I'm not very well versed in statistics, but I have a data analysis project that tests a certain type of data fitting algorithm with simulated data. I want to validate my initialization logic of the algorithm against theory, but I can't wrap my head around it. I'm drawing sets of samples from a normal distribution $f(x,\mu,\sigma)$ with, let's say, $n$ samples each, which are then binned to a histogram as my simulated data.
My problem boils down to this: I need to evaluate how the number of samples in a certain histogram bin fluctuates across the sample sets. I can calculate the mean number of samples in the histogram bin $[x_1,x_2]$ with $n\cdot(\Phi(x_2)-\Phi(x_1))$. But how do I get the distribution of the number of samples in the bin around this mean value?
My intuition says that the number of samples in a certain histogram bin in the sample sets are still normally distributed around the mean value calculated above. Still, I don't know how to calculate the standard deviation of the distribution.
Edit: I may have explained things poorly, so I try to elaborate in more detail with an example.
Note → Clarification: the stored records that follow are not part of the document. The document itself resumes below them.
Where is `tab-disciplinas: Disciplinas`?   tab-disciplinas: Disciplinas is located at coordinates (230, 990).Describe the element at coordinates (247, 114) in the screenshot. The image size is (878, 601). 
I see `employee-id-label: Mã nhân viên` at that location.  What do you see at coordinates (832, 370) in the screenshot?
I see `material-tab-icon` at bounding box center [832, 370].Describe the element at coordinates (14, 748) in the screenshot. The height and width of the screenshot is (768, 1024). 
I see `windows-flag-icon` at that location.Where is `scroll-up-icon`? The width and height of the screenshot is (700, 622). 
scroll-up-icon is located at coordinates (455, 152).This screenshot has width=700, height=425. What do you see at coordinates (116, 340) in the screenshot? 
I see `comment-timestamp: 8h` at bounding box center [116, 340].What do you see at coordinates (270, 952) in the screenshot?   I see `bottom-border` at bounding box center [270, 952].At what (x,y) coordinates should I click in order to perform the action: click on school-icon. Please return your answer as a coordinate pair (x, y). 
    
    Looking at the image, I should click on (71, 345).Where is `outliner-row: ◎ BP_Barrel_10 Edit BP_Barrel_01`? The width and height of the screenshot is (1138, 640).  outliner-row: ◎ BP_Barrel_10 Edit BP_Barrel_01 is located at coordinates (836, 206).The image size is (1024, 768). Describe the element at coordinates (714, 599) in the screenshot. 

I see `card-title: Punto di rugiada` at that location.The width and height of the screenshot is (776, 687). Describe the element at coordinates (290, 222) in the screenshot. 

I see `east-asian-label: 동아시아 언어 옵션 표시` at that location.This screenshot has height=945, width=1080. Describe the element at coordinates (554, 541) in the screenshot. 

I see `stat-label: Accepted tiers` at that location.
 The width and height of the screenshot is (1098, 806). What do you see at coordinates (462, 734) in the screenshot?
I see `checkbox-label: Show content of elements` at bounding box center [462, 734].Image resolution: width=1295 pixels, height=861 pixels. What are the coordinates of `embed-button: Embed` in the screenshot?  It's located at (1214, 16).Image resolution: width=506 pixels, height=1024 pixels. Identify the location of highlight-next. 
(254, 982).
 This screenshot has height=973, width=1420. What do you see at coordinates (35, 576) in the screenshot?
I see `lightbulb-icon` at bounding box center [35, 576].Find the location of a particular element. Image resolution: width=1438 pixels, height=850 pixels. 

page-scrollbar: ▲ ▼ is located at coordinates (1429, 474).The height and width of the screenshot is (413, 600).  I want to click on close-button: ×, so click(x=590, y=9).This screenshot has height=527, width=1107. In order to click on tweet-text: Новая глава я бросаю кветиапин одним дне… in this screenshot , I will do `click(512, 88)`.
If I draw $n = 1000$ random samples form a normal distribution $f(x,\mu = 500,\sigma = 5)$ and bin the samples to a histogram with integer bins, I get a following histogram with 77 samples in the bin containing the $\mu$. The mean number of samples in the bin [499.5,500.5] calculated using CDFs is $1000\cdot(\Phi(500.5)-\Phi(499.5))\approx 79.7$.
And sure enough, if draw $m=10^5$ sets of $n=1000$ random samples, bin them to histograms, and note the number of samples in the "center bin", I get the following normalized distribution: And if I fit a gaussian function to the distribution, I get $\mu_{fit} = 79.1$ and $\sigma_{fit} = 8.52$ that kinda confirms the mean value calculated with the CDF. But how do I get, or is it possible to get, the $\sigma$ theoretically?
The idea is that if I can deduce the "center bin", I could use the number of samples in that bin ($c$) to limit my search space for $n$: Let us say, for all intents and purposes, the value of $c$ is at most $6\sigma_{fit}$ away from the mean $c$, and the probable range for $n$ can be calculated from that, which can be used as a search space for the fitting algorithm.
And yes, I know there are several valid ways to fit Gaussian functions to data. The key idea is to test out a different way of fitting.